• **TEXT PASSAGE**
# NCEES 509



## chicago (Oct 19, 2007)

What concept/principle are they trying to test in the question?

Is it that the delta V_line = V_phase? Or is there some other principle I am missing in applying here?

Is it me or does this question seem real easy?

I think the somewhat vague and seemingly simple NCEES solutions are brain washing me into thinking some of these questions require little to no effort in answering!


----------



## Ilan (Oct 19, 2007)

I don't remember how many times I read that question. I came across a bunch of questions (morning and afternoon power) in NCEES that I had to read several times to make sure that I was not missing anything. The questions were too simple to be true.



I don't know whether it is a good thing or a bad thing to feel confident about the exam..


----------



## Flyer_PE (Oct 19, 2007)

As near as I can tell, all they are just testing for a basic understanding of three-phase configurations.

I think every individual question on the test will be a no-brainer for somebody. The way I approached preparing for the test was to try and get a level of proficiency in enough areas to make as many of the problems as possible fall into the really easy category for me.

:2cents:

Jim


----------



## Ilan (Oct 19, 2007)

When I took the NCEES sample exam, I could either answer the questions easily (within a minute) or had no idea how to get the solutions. It really didn't matter whether I referred the books or not, like 516(the three-legged magnetic circuit, the problem was like the three-legged aliens from War of the Worlds to me) and 523 (calculate power factor of the motors from no-load and full load amps) to name a few. Ended up getting 82/100. Does any body know a ball park number like say if you get 20-25 questions correct, you are safe..

Thanks guys for all your help. I called in sick, :cough, I thought I will login to get some exam fever.

Ilan.


----------

• **MATERIAL SHOWN**
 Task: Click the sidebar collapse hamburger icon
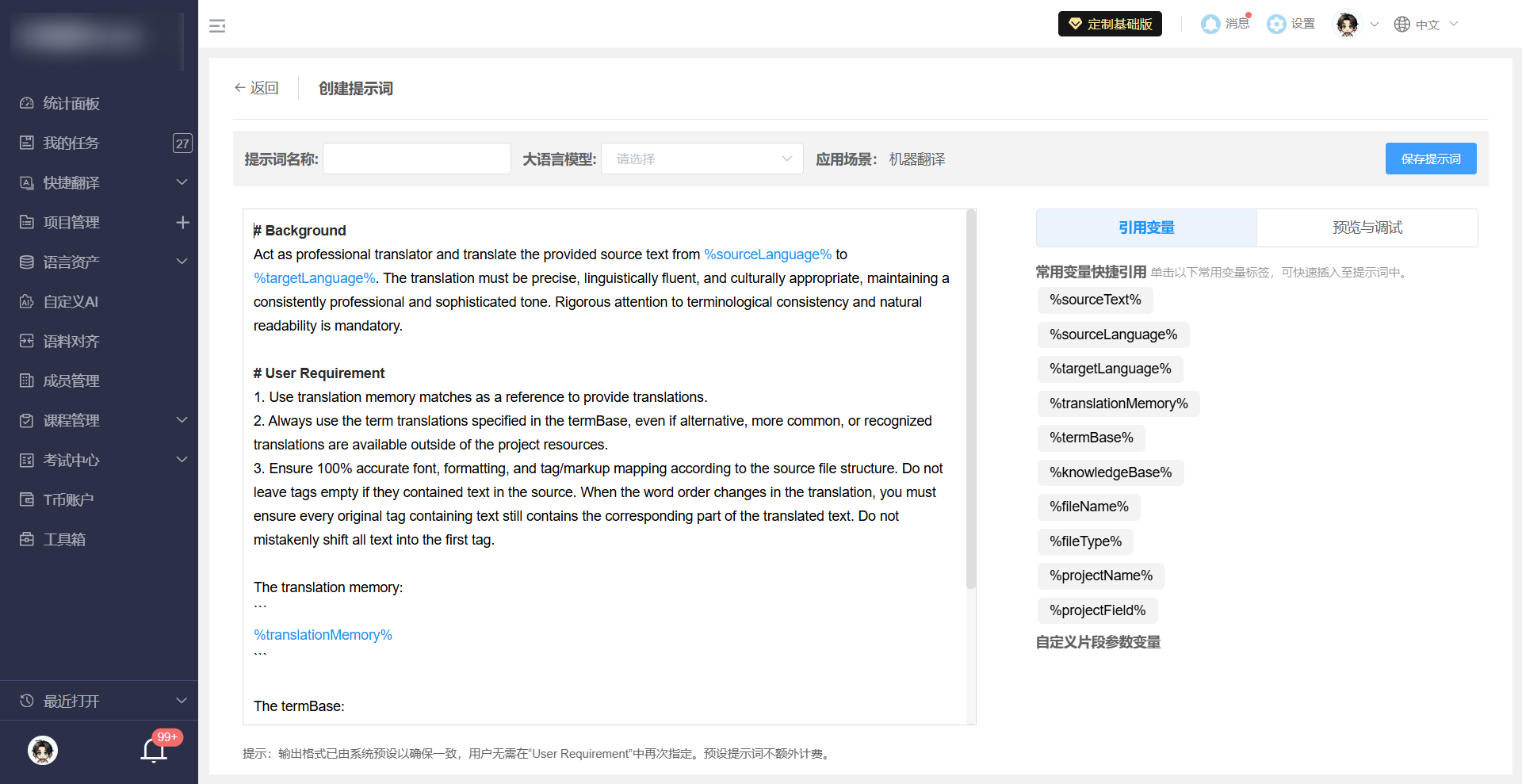[x=217, y=26]
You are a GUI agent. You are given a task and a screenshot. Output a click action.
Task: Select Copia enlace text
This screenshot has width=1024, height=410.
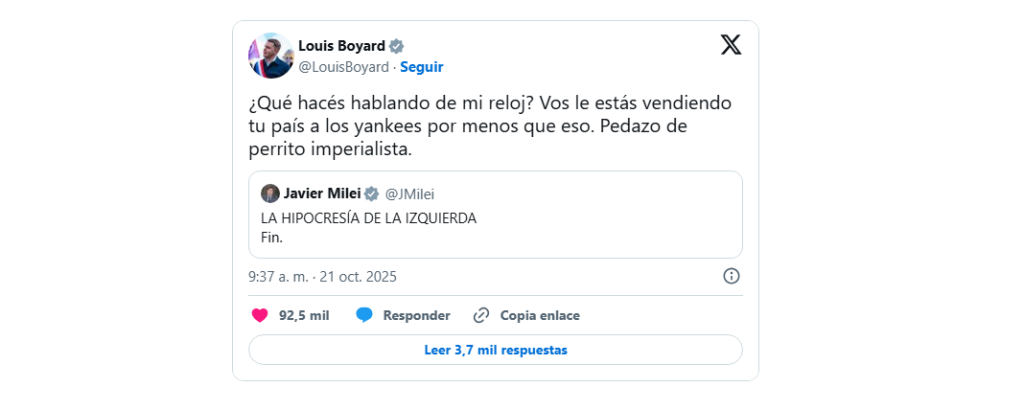click(x=540, y=315)
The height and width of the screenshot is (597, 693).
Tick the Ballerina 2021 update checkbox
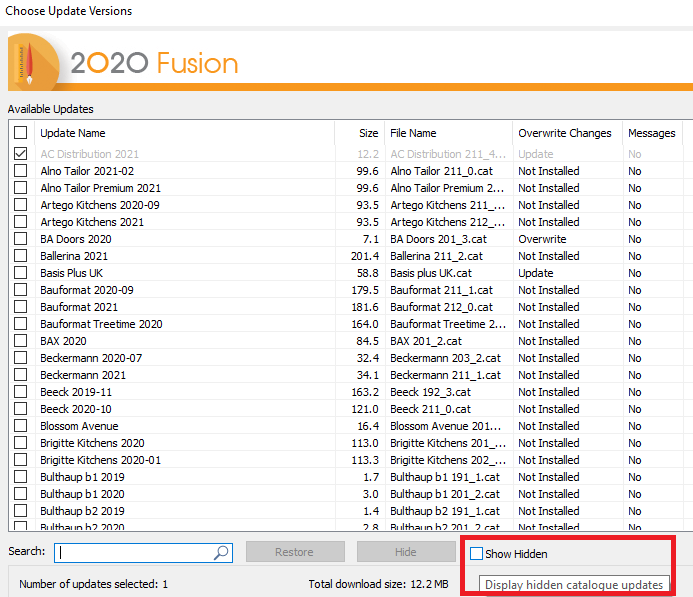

• **AIM**
In the forum thread on NCEES 509, why did Ilan read several of the NCEES power questions more than once? The listing here comes from a separate source, unrelated to the forum thread.

• **TASK RESULT**
Ilan read them several times to make sure nothing was being missed, because the questions seemed too simple to be true.